I’m crying foul. I think this is primarily a lame advertising trope.

But, of course, there is added stress for families where all available caregivers work outside the home. Finding appropriate summer camps or childcare is a pain. That’s true 365 days a year in America for kids too young for public school.

This isn’t a summer problem, or a parenting problem. It’s a political problem, and an economic one. This is not proof that parents want their kids to stay locked up indoors year ’round.

Instead, we see a sign of a childcare problem in a society expecting high rates of worker participation from able bodied adults. (Those would be the same adults who most frequently produce offspring!)

Really, how many of us resent watching the kids pour out of the schools and into the home, onto the beaches, and into the parks?

Most parents work their butts off attempting to earn the best for their kids, and that includes fresh air, exercise, and time and space to dream the biggest dreams. That’s where summer vacation can really shine, but only for those with the time and resources to let it happen.

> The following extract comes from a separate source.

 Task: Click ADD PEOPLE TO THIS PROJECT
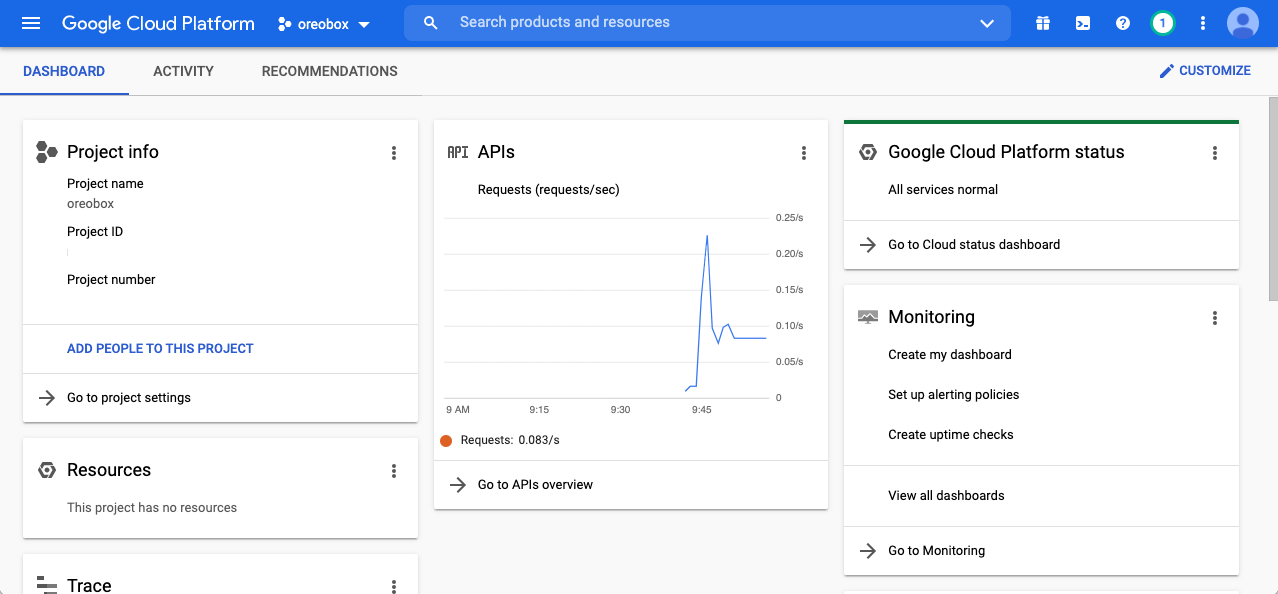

My family’s summers include travel, museums, hours poring over books of our own choosing, and lots of time with extended family. I don’t even have to question whether or not this is a good use of my kids’ time. Of course it is!

I can barely express how grateful I am for this privilege.

We supplement our lazy summer days with hours of Khan Academy and specialty family camps, not because we feel compelled to keep up, but because learning new things is awesome and we want to share the joy with our kids.

I don’t believe for one minute that there are legions of caring parents in America who want more testing, more trivial comparisons, and more common core for their beloved children.

Parents want their kids to have access to opportunities. Parents want their kids to learn useful stuff. Parents want their kids to grow up well and be successful and happy.

I can’t even say how much I wish summer vacation was an equal opportunity benefit for all children.

Who really hates summer break?

Parents today—like most people today—struggle under a burden of technology and schedules seemingly designed to detract from a fulfilling life.

Theoretically, we live in an era of reduced physical effort and greater access to information, leading inexorably to an easier life. In practice, maybe not so much.

These commercials are lazy work on the part of advertisers, but they do reveal a modern day American tragedy.

Some of us have to get a little desperate when school lets out for summer.

Some of us get to enjoy our kids’ company in the same situation.